## start Supplied passage
On meeting Prince Charles

HL Mencken, looking back on his life, wrote that journalism “is really the life of kings.” Which may not entirely be true, although sometimes in the job you do get to meet one (a king, that is, or perhaps a future king). In the middle of April, on a project entirely unrelated to the royal wedding, KEVIN BLOOM got to interview Prince Charles at his private residence in Scotland. Here’s how it happened.

Many things can be said about Charles Philip Arthur George, HRH The Prince of Wales, although there are two that stand above the rest: the first is that he’s arguably the most famous man in the world, the second is that he’s arguably the most media savvy. These are controversial statements to make, of course, and they may even be meaningless statements, but they bear scrutiny nonetheless – without them, it’s very difficult to understand the future king. So, is Prince Charles the world’s most famous man? If fame is an equation that multiplies the number of people who know your name by the number of years they’ve known it, he’s got to be up there. From the day he was born in November 1948, the first child of the then Princess Elizabeth (who by the same equation might today be the most famous woman in the world), the eyes of much of the planet have been on him. His baptism in the music room of Buckingham Palace, his education at Hill House School, Gordonstoun and Cambridge, his training as a jet pilot for the RAF and helicopter pilot for the Royal Navy, his early romances, his marriage to Lady Diana Spencer, the breakdown of the marriage and Lady Di’s death, his hundreds of charities, his abiding concerns for architecture and the natural environment, his second marriage to Camilla Parker Bowles – all of these and more have brought the face of The Prince of Wales into homes on six continents for over sixty years.

Which brings up the second statement. Charles himself once said into the camera: “That’s called a microphone. It’s a big sausage that picks up everything you say – and you’re starting early.” The subtle implication was that his relationship with the media had, up until that point, been less than smooth. As a young man he appeared on the cover of Time as the world’s most eligible bachelor, but after the royal wedding in 1981, which had an estimated television audience of 750 million, it was pretty much downhill. Referred to as “Chazza” and parodied on shows like Spitting Image, he got a real rollicking from the British press when Diana (has the media ever loved anyone more?) began using her talents to her advantage. Charles was portrayed as the villain, the stuffy and cold provocateur in the breakdown of the marriage, while Di was the beautiful and innocent victim. Camilla didn’t get off scot-free herself, and yet by the time the long-unloved lovers married, in 2005, things had started to thaw. Today, Charles and the media seem to have reached a truce. His years of bitter experience have taught him the true nature of the beast, and if “media savvy” is measured by the depth of one’s knowledge – as opposed to the ability to use the media for one’s own ends, in which case Donald Trump and Lady Gaga spring to mind – Charles is firmly in the running for top spot.
## end Supplied passage
## start Provided information
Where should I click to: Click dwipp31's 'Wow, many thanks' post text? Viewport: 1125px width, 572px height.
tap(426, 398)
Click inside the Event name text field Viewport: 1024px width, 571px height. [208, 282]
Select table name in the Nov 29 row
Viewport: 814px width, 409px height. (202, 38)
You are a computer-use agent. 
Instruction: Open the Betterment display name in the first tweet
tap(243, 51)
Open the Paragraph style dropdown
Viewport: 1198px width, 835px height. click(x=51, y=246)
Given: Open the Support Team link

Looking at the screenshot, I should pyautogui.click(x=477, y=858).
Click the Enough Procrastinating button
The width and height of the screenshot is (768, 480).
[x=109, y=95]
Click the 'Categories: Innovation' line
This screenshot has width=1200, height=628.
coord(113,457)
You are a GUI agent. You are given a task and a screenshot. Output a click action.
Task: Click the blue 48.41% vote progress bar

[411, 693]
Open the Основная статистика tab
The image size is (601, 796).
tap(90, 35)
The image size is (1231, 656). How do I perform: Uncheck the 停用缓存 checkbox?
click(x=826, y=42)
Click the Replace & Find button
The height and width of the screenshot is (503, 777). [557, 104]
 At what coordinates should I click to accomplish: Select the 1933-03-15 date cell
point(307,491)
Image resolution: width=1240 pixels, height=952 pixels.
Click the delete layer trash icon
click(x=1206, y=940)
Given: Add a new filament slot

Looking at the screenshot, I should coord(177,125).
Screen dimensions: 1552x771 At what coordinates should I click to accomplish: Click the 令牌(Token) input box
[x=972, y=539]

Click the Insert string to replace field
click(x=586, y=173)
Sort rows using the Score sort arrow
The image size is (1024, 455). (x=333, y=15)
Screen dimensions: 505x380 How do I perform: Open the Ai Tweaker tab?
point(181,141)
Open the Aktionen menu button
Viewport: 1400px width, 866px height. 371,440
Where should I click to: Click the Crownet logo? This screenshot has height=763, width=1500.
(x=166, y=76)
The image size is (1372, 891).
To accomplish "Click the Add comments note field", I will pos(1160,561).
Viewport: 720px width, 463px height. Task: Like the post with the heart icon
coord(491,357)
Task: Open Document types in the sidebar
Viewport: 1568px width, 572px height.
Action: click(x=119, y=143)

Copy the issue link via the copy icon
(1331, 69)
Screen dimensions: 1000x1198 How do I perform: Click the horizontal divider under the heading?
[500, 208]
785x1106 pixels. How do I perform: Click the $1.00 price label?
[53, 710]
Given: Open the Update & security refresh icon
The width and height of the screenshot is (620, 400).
## end Provided information
• [Exercise brief] Transcribe the passage from the article on meeting Prince Charles, starting at "HL Mencken, looking" up to and including "how it happened.".

• [Solution for this problem]
HL Mencken, looking back on his life, wrote that journalism “is really the life of kings.” Which may not entirely be true, although sometimes in the job you do get to meet one (a king, that is, or perhaps a future king). In the middle of April, on a project entirely unrelated to the royal wedding, KEVIN BLOOM got to interview Prince Charles at his private residence in Scotland. Here’s how it happened.